The sources, speaking on condition of anonymity, put the toll at eight or nine dead and between 11 and 21 wounded.
A security source in Nigeria also gave the figure of nine dead and said the device had apparently been laid by the Islamic State West Africa Province (ISWAP), a splinter group of Nigeria’s Boko Haram.
Kalam lies just five kilometres (three miles) from the Nigerian border.
One of the fatalities was a commander in the gendarmerie, the Chadian military source said, adding that exchanges of gunfire broke out later Wednesday between troops and jihadists in Bakaram, in the same region.
Boko Haram’s insurgency, launched in northeast Nigeria in 2009, has killed more than 36,000 people and displaced more than two million from their homes.
– Flarepoint region –
The violence has spread to neighbouring Niger, Chad and Cameroon, prompting the formation of a four-nation anti-jihad coalition, the Multinational Joint Task Force (MNJTF), of which the Chadian army is a key component.
In March, Chad’s armed forces suffered their biggest single-day loss, when 98 soldiers were massacred in their base at Bohoma, on the banks of Lake Chad.
In response, President Idriss Deby launched an offensive from March 31 to April 3, declaring at its end that there was “not a single jihadist left” in the Lake Chad region.
N’Djamena claimed a thousand “terrorists” had been killed in the crackdown.
The following month, a video released by ISWAP, authenticated by Chadian officials, showed the execution-style killing of a uniformed Chadian soldier who had been seized in an ambush on April 18.

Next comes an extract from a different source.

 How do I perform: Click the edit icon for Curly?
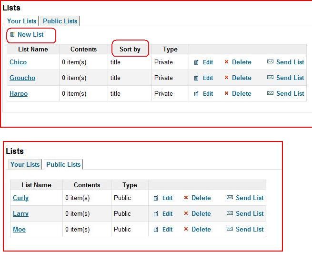156,198
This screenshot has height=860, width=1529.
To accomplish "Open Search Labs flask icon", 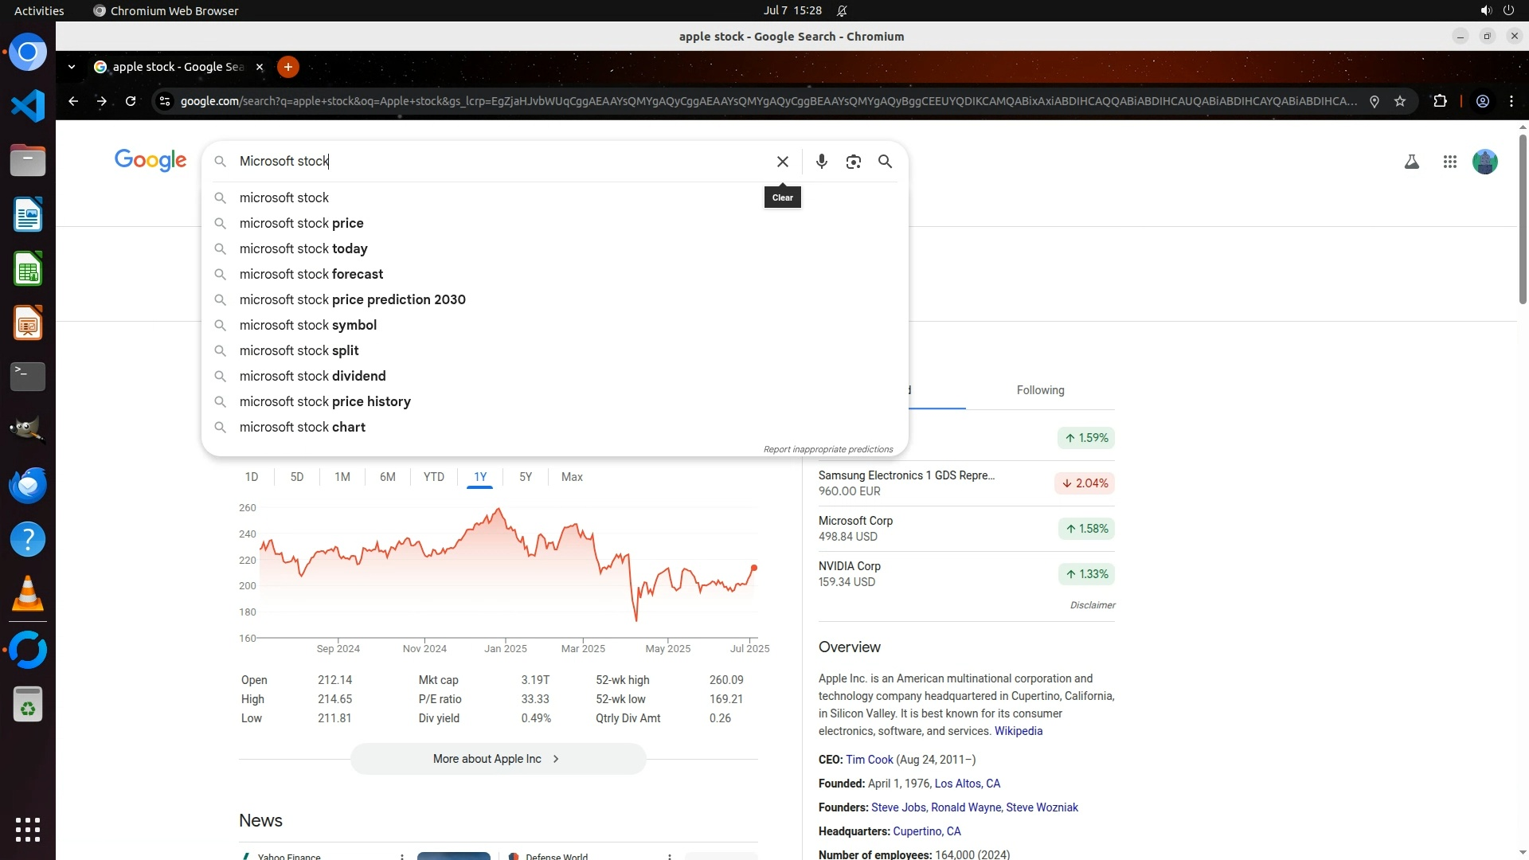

A Chadian officer, speaking on Thursday, said, “despite the victory inflicted on Boko Haram after Bohoma, we know that Boko Haram can always bounce back quickly, and we already had intelligence that they were present in the area.”
Jean Bosco Manga, founder of a Chadian grassroots group called the Citizens’ Movement for the Preservation of Freedoms (MCPL), said the latest strike bore out the need for stronger cross-border cooperation.
“This upturn in violence stems from the fact that you cannot claim to defeat an organised sect whose tentacles are in neighbouring countries,” he said.
Chad says it has 8,000 troops in the troubled Lake Chad region and has complained that it is shouldering the lion’s share of the security burden.
The MNJTF’s “offensives have won victories and helped instil an esprit de corps among participating troops,” the International Crisis Group (ICG) think tank said in a report on Tuesday.
“But nimble militant factions have regrouped fast, and the MNJTF’s effectiveness has suffered from confusion over priorities, the four states’ reluctance to cede command to the force itself, and funding and procurement delays.”
– Jihadist offensives –
The insurgency that began in northeast Nigeria is one of two jihadist offensives that have rocked the fragile Sahel.
The other began in northern Mali in 2012, then spread to the country’s volatile centre, and into Burkina Faso and Niger.
Thousands of lives have been lost and hundreds of thousands of people have fled their homes, and the three countries, among the poorest in the world, have suffered massive economic damage.
The UN has deployed a 13,000-man peacekeeping force in Mali, while France has 5,100 troops stationed in the Sahel in its “Barkhane” anti-jihadist mission.